In 1909, James Ritchie bought the launch Mallard, which he renamed Kaleden for his Kaleden subdivision. For two years, the vessel towed scows carrying building materials. The absence of wharves meant the scows were run up onto the beaches for loading and unloading. In 1911, J.F. Campbell and A.S. Hatfield bought the Kaleden to form the South Okanagan Transportation Company. The next year, they built wharves on the lake at Penticton, Kaleden, and Okanagan Falls. That year, they bought the new 40 ft launch Cygnet and sold the Kaleden. In 1914, the 32 ft Mallard entered service, which included the river route. During 1920–1931, CP's SS York pushed rail barges on the Penticton–Okanagan Falls leg.

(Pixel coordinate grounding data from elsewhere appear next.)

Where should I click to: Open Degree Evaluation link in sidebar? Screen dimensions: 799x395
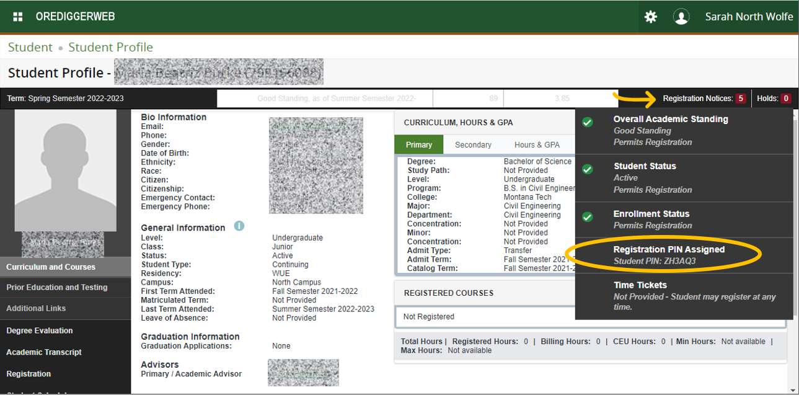click(x=40, y=331)
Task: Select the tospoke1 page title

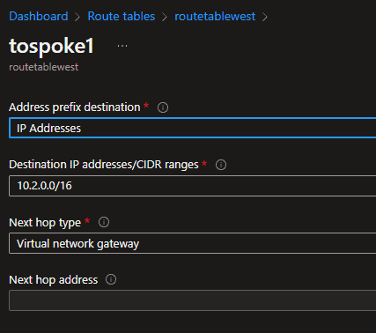Action: coord(51,46)
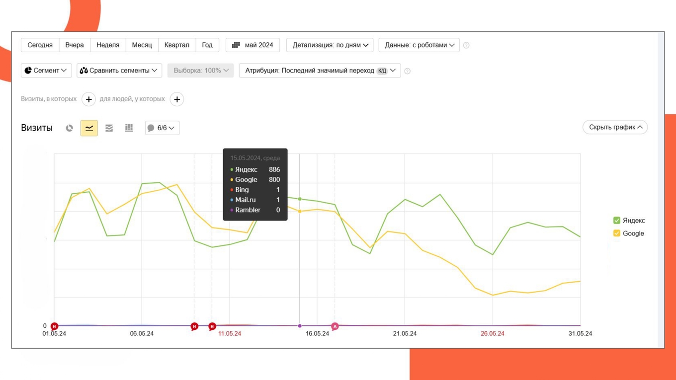Select the column chart view icon
This screenshot has width=676, height=380.
pyautogui.click(x=129, y=128)
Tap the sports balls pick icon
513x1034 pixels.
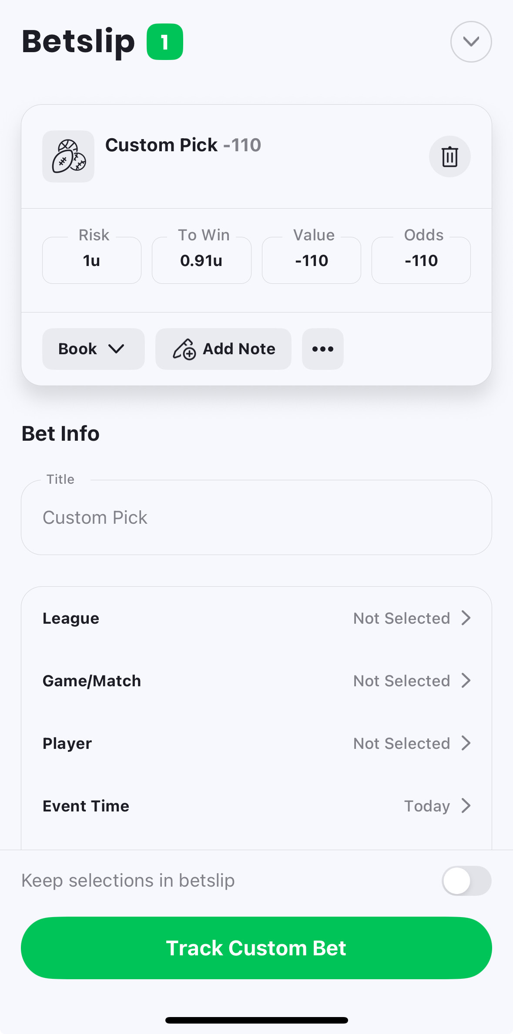tap(68, 156)
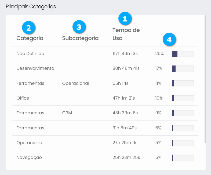Click the 27h 25m 0s usage time

[125, 143]
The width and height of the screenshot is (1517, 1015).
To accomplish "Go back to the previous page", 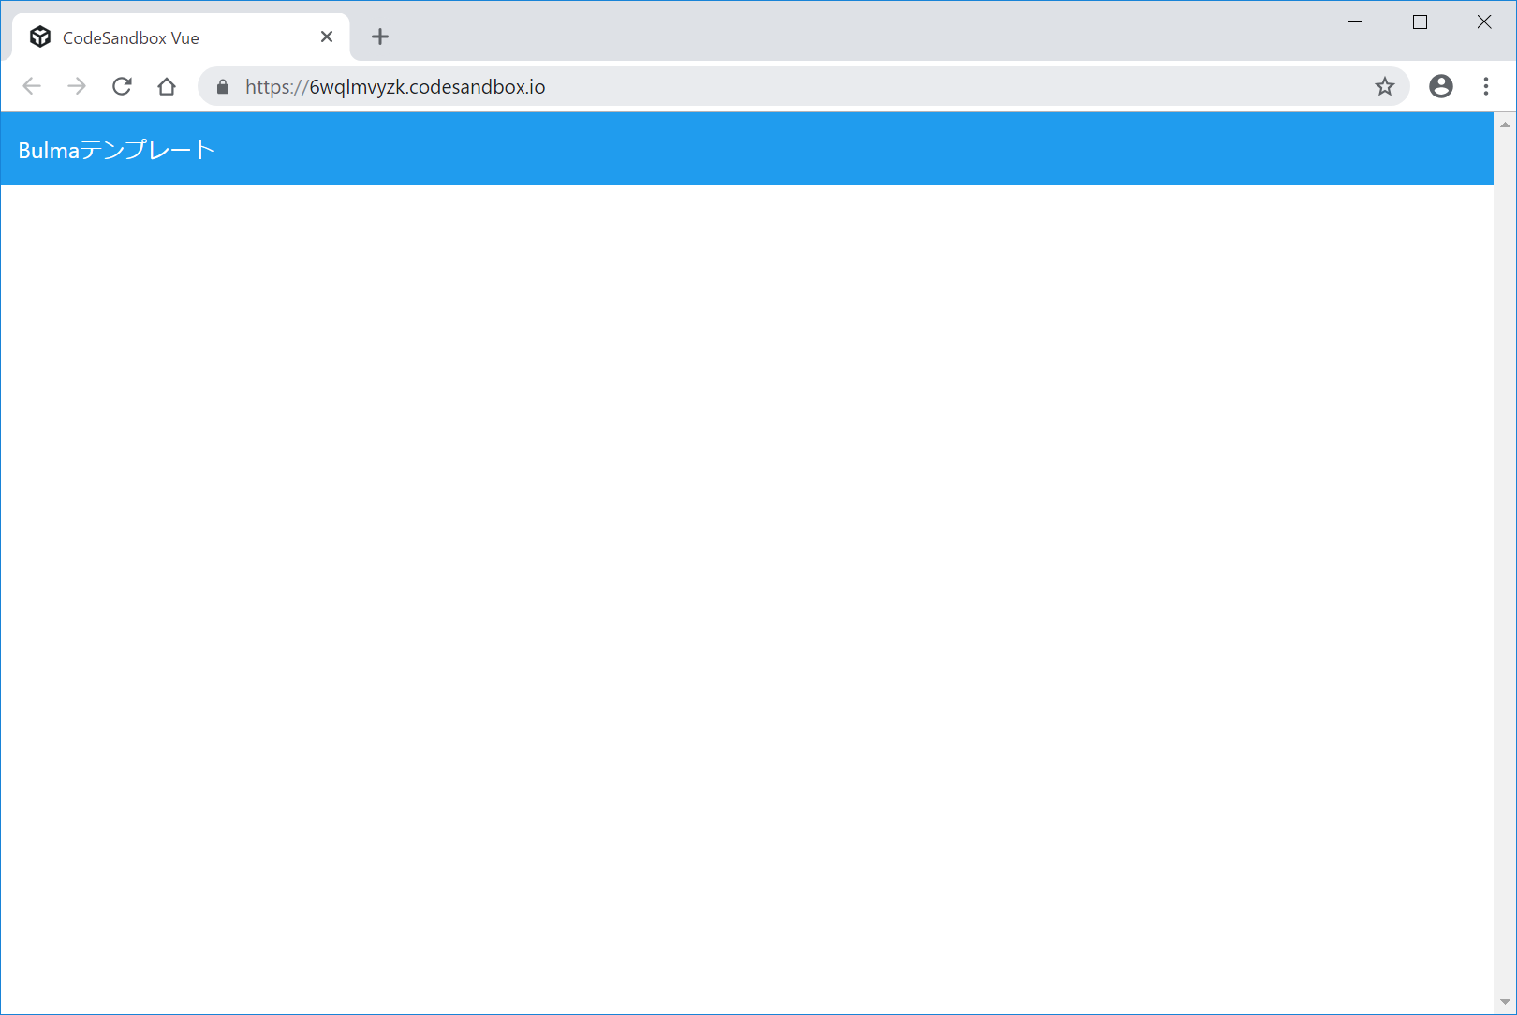I will tap(32, 87).
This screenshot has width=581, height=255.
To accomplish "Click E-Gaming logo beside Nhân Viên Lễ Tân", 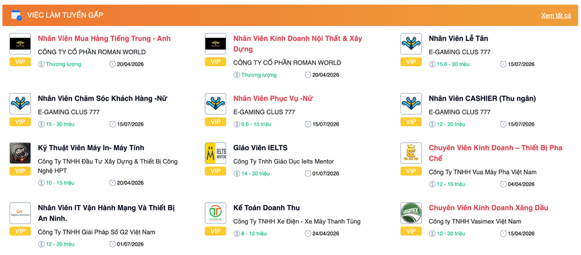I will (411, 44).
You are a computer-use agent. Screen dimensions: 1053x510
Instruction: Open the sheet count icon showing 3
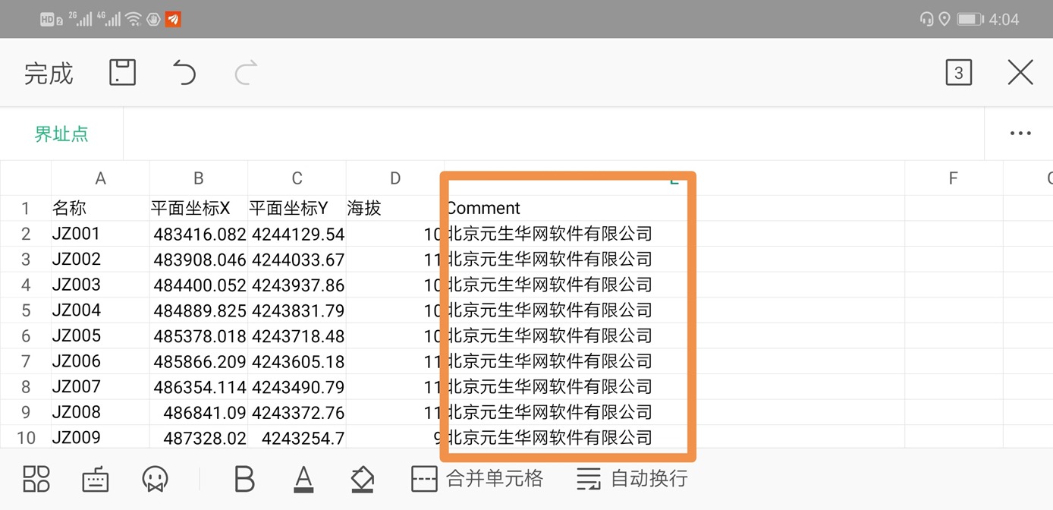tap(958, 73)
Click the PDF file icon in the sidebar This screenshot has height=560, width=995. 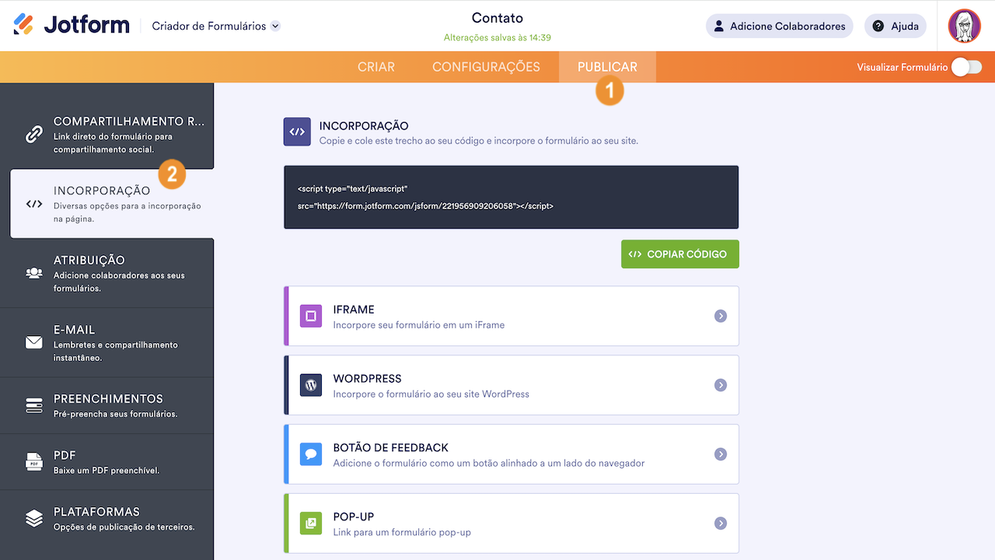click(x=34, y=461)
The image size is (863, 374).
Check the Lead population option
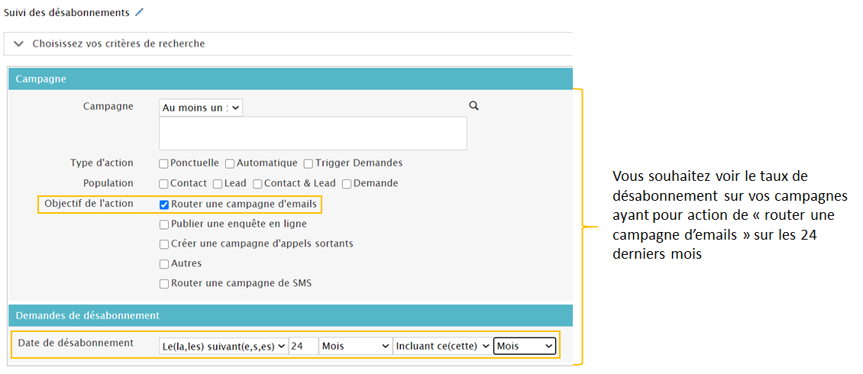click(x=218, y=184)
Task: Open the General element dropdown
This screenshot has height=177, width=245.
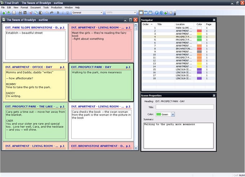Action: 87,13
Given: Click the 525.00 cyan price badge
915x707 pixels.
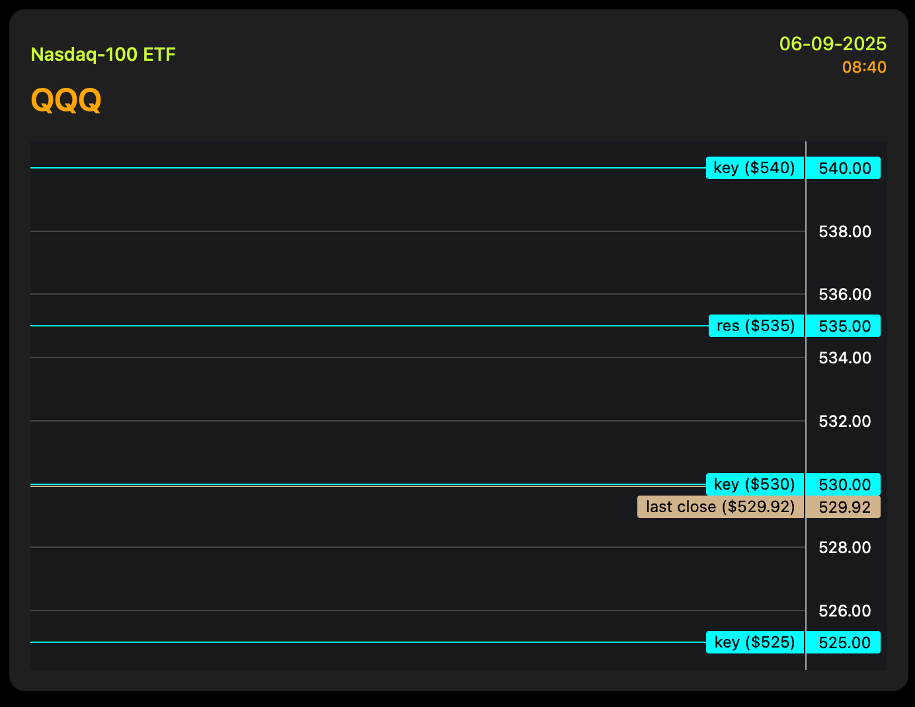Looking at the screenshot, I should click(x=844, y=642).
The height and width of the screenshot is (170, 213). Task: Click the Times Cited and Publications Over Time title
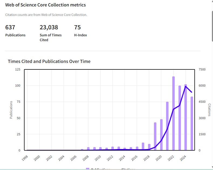[x=49, y=61]
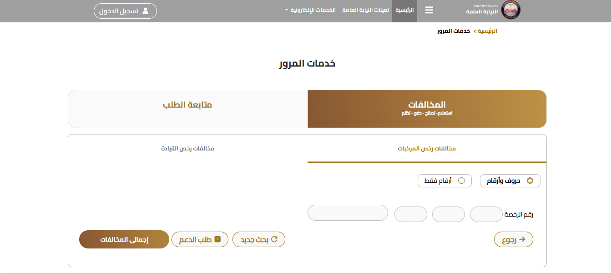611x274 pixels.
Task: Expand the الخدمات الإلكترونية dropdown menu
Action: 313,10
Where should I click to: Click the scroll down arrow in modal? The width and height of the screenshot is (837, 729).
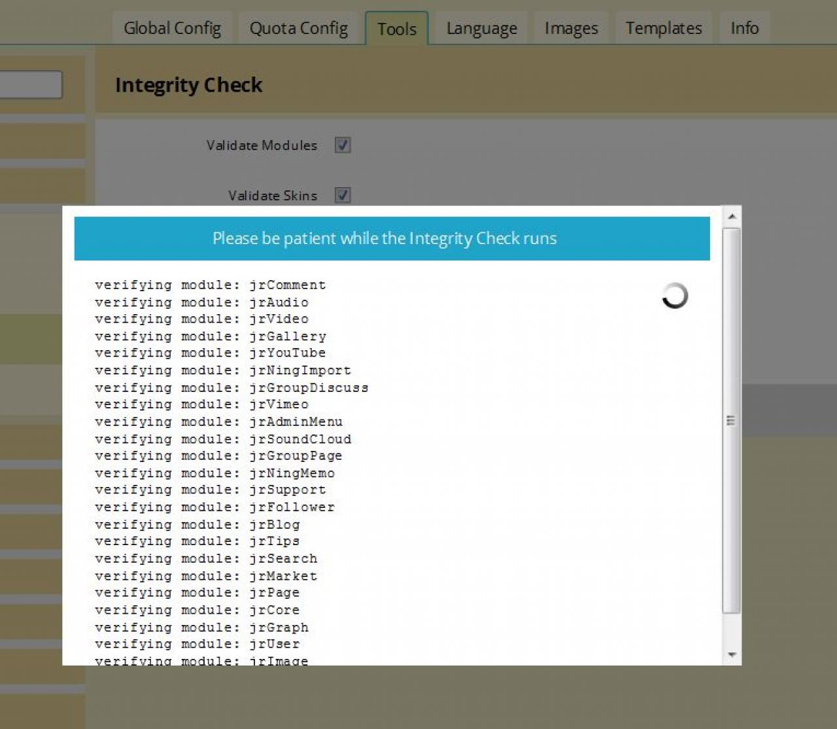tap(732, 654)

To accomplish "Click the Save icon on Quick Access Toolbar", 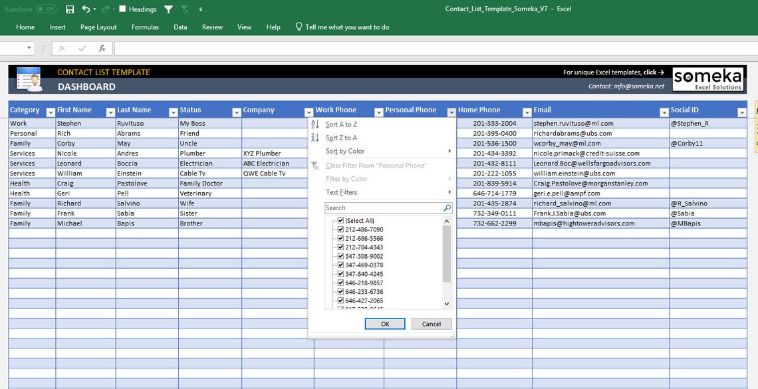I will [x=70, y=9].
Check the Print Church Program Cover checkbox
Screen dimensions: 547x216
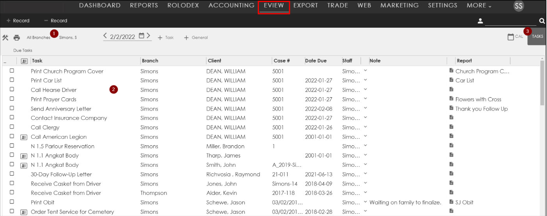(x=12, y=71)
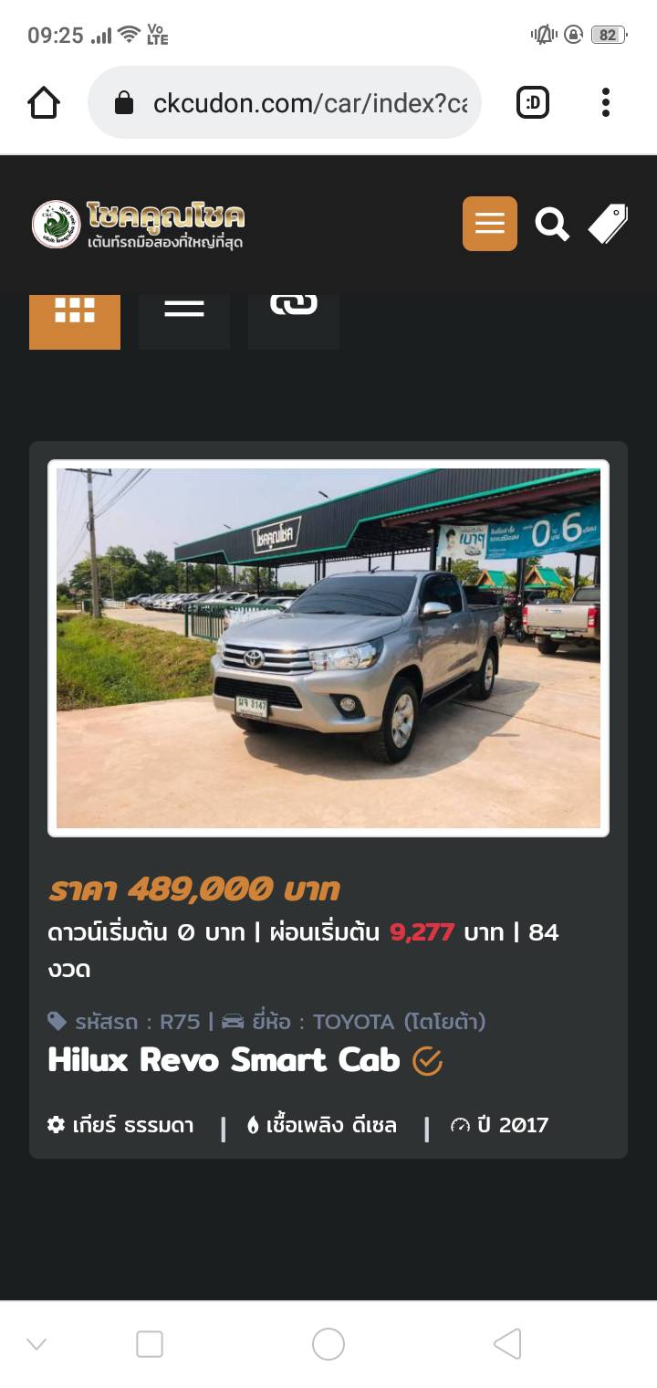657x1388 pixels.
Task: Tap the Android back navigation triangle
Action: pos(507,1344)
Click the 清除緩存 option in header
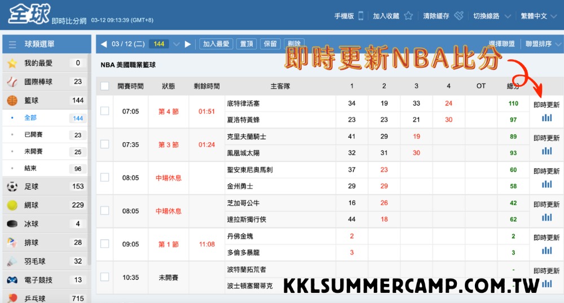This screenshot has width=564, height=303. point(443,16)
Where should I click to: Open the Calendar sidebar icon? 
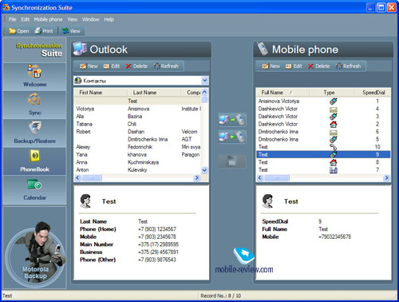coord(34,190)
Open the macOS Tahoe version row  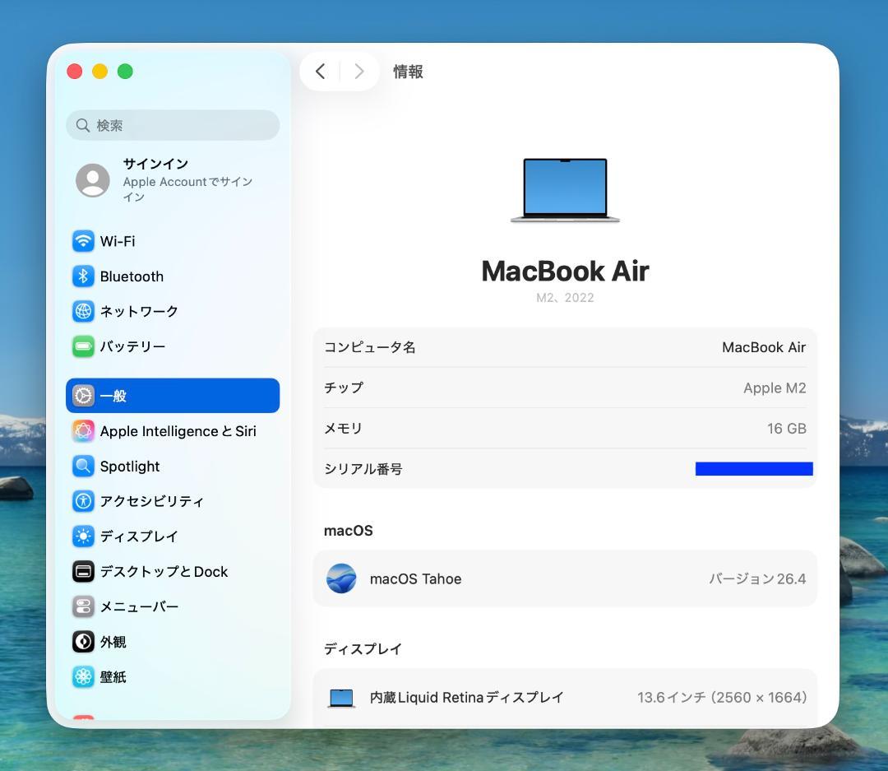(565, 578)
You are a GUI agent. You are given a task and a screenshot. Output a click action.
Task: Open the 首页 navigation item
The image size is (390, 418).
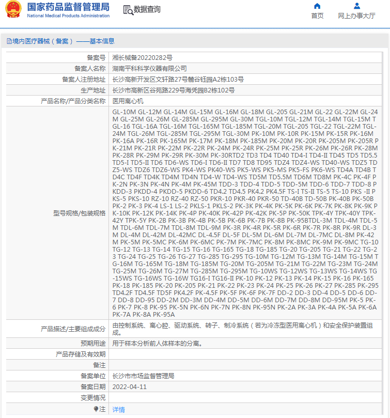pos(317,16)
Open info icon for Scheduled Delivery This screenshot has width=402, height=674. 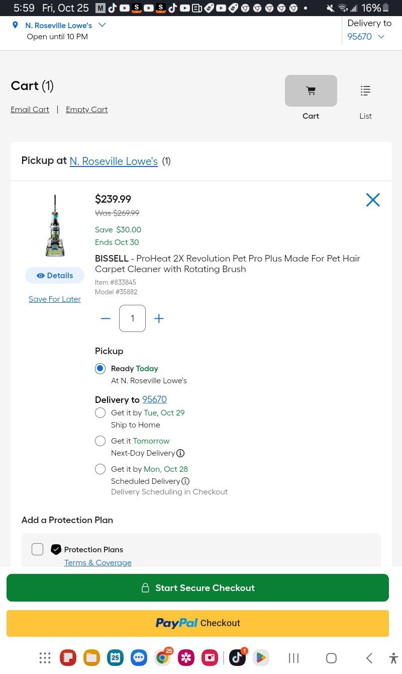[185, 481]
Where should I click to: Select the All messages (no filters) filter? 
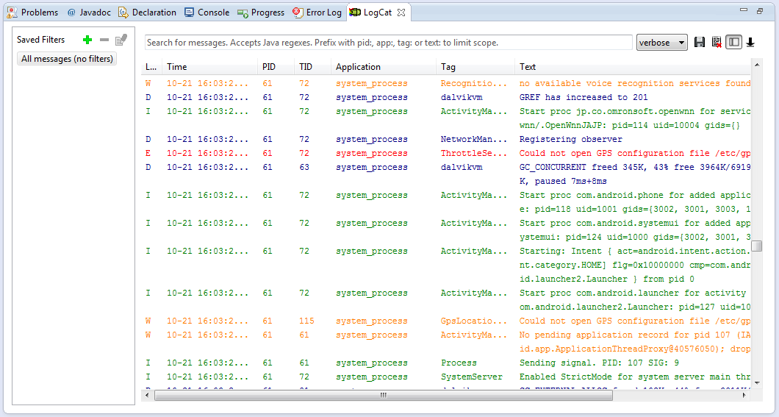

The ferry service was subsidized in 1900 and 1910–1922.

==Ecology==
In the chain of Okanagan lakes, Skaha Lake is south of Okanagan Lake and north of Vaseux Lake. Possessing an approximate 20 sqkm surface area and 55 m depth, the lake lies as the boundary between the Okanagan dry forests to the northeast and the Cascade Mountains leeward forests to the west. To the south lies the Columbia Plateau shrubland, the only xeric shrubland ecoregion in Canada. The lake hosts a variety of fish including kokanee salmon, rainbow trout, and smallmouth bass. The most recent forming of thicker ice occurred in the mid-1990s and 2014.